■ Things to do ■
A. Repeat the passage of the dictionary extract from "HEATHERINGTON, ALEXANDER (d." up to and including "8vo, London (1874).", keeping its wording unchanged.
B. Extract every line in the entries that contains the string "pixels".

■ Source extract ■

HEATHERINGTON, ALEXANDER (d. 1878), mining agent, opened in 1867 at Halifax, Nova Scotia, the ‘International Mining Agency,’ with which was associated the ‘Canadian Mines Bureau’ at 30 Moorgate Street, London. He also started at Halifax a monthly paper entitled the ‘Mining Gazette,’ the first number of which appeared on 10 Jan. 1868. He was a fellow of the Geological Society, and a clever statistician. He compiled:

  1. ‘The Gold Yield of Nova Scotia, compiled from corrected official records,’ 8vo, London, 1860–9, continued from 1870 to 1874 as ‘The Mining Industries of Nova Scotia.’
  2. ‘A Practical Guide for Tourists, Miners, and Investors, and all persons interested in the development of the Gold Fields of Nova Scotia,’ 8vo, Montreal, 1868.
  3. ‘A Plea for the Gold Industry of Nova Scotia,’ 8vo, London (1874).

Heatherington died at Toronto on 8 March 1878 (Geolog. Mag. new ser. v. 336).

[Heatherington's Works.]

G. G.

HEATHFIELD, Lord. [See Eliott, George Augustus, 1717–1790, general.]

HEATON, CLEMENT (1824–1882), glass-painter and decorator, son of James Heaton, a Wesleyan minister, was born at Bradford, Wiltshire, in 1824. He spent his early years in commerce, but occupied his leisure with drawing. The so-called Gothic revival encouraged him in his twenty-sixth year to begin business at Warwick as a glass-painter and designer. Shortly afterwards he came to London and founded the firm of Heaton & Butler. Though chiefly occupied with glass-painting, he gave the initiative to a new and extensively adopted style of church-decoration. This was essentially Gothic in style, but he combined his own original conceptions with carefully studied motives from natural history, heraldry, early Christian symbolism, &c. He made great use of line-decoration, and as his colouring improved by practice, he acquired a peculiar style, which was much admired at the time. He made many experiments to insure permanent and trustworthy colours for glass-painting and mural decoration, but they were checked by his sudden death in 1882. Among his principal works, many of which were carried out in conjunction with Sir Arthur Blomfield as architect, were the decoration of the chapel at Trinity College, Cambridge, Eaton Hall, the town halls at Rochdale and Manchester, the Mansion House and Merchant Venturers' Hall at Bristol, and churches at Banbury, All Saints, Ascot, West Newton, and Sandringham.

■ Exercise data ■

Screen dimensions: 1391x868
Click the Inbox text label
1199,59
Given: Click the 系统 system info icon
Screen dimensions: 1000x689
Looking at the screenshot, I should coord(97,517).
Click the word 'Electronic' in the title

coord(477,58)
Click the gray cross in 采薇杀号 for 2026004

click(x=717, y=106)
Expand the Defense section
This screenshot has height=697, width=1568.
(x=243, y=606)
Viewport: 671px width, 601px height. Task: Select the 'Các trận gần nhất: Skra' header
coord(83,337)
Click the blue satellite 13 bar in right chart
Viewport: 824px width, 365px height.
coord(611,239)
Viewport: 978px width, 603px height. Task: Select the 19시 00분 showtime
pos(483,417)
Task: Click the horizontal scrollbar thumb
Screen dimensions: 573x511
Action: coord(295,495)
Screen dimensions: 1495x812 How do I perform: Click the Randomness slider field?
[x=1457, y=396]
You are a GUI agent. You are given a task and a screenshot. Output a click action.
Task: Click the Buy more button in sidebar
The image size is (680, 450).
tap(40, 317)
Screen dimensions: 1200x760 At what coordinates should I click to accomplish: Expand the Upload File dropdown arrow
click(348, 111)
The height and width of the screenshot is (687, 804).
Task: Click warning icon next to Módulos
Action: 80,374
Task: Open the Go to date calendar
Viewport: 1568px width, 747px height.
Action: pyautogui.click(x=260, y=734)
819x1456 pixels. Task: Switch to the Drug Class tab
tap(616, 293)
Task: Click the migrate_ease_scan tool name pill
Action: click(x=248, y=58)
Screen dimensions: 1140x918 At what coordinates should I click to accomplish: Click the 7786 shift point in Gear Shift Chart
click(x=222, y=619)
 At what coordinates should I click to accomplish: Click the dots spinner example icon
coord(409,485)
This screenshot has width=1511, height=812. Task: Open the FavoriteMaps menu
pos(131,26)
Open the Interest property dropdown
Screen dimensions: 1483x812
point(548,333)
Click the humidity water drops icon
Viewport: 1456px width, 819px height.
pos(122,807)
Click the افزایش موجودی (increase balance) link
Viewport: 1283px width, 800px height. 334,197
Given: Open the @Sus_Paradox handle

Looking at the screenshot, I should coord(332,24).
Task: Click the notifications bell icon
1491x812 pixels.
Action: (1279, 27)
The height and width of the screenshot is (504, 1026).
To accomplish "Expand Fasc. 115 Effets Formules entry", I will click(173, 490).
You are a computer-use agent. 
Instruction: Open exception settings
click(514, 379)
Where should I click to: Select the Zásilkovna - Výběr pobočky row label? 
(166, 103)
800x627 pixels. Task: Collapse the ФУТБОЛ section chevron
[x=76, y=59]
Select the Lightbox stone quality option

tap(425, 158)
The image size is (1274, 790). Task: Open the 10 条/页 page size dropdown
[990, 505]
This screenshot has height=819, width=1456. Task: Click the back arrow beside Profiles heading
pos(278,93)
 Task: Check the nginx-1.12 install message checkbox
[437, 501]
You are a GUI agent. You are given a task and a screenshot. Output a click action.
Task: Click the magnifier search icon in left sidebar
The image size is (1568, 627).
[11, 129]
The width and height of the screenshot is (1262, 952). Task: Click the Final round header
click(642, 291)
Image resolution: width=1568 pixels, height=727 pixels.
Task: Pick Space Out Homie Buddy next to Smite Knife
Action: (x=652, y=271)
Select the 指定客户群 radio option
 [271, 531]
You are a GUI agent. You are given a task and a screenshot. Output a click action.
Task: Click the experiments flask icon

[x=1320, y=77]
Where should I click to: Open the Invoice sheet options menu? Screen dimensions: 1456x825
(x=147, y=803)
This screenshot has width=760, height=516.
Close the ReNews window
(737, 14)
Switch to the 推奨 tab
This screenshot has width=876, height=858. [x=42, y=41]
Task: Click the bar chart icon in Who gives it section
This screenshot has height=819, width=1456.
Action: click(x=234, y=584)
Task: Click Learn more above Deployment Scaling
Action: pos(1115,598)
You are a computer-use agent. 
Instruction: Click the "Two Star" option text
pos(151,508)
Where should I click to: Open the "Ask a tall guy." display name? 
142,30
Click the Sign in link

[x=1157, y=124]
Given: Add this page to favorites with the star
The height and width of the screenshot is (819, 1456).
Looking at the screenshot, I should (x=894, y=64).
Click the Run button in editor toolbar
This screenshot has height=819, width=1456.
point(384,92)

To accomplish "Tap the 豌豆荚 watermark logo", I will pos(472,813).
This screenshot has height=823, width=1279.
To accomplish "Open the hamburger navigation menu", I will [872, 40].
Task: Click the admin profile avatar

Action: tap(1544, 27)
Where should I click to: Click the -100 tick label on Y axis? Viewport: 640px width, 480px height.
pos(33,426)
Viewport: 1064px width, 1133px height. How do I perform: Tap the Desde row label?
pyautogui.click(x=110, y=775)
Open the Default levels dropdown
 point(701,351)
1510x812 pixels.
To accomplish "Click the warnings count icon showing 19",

■ Outputs for the tasks ■
A.
HEATHERINGTON, ALEXANDER (d. 1878), mining agent, opened in 1867 at Halifax, Nova Scotia, the ‘International Mining Agency,’ with which was associated the ‘Canadian Mines Bureau’ at 30 Moorgate Street, London. He also started at Halifax a monthly paper entitled the ‘Mining Gazette,’ the first number of which appeared on 10 Jan. 1868. He was a fellow of the Geological Society, and a clever statistician. He compiled:

  1. ‘The Gold Yield of Nova Scotia, compiled from corrected official records,’ 8vo, London, 1860–9, continued from 1870 to 1874 as ‘The Mining Industries of Nova Scotia.’
  2. ‘A Practical Guide for Tourists, Miners, and Investors, and all persons interested in the development of the Gold Fields of Nova Scotia,’ 8vo, Montreal, 1868.
  3. ‘A Plea for the Gold Industry of Nova Scotia,’ 8vo, London (1874).

B.
819x1456 pixels. Task: Switch to the Drug Class tab
1491x812 pixels.
800x627 pixels. Task: Collapse the ФУТБОЛ section chevron
Image resolution: width=1568 pixels, height=727 pixels.
1510x812 pixels.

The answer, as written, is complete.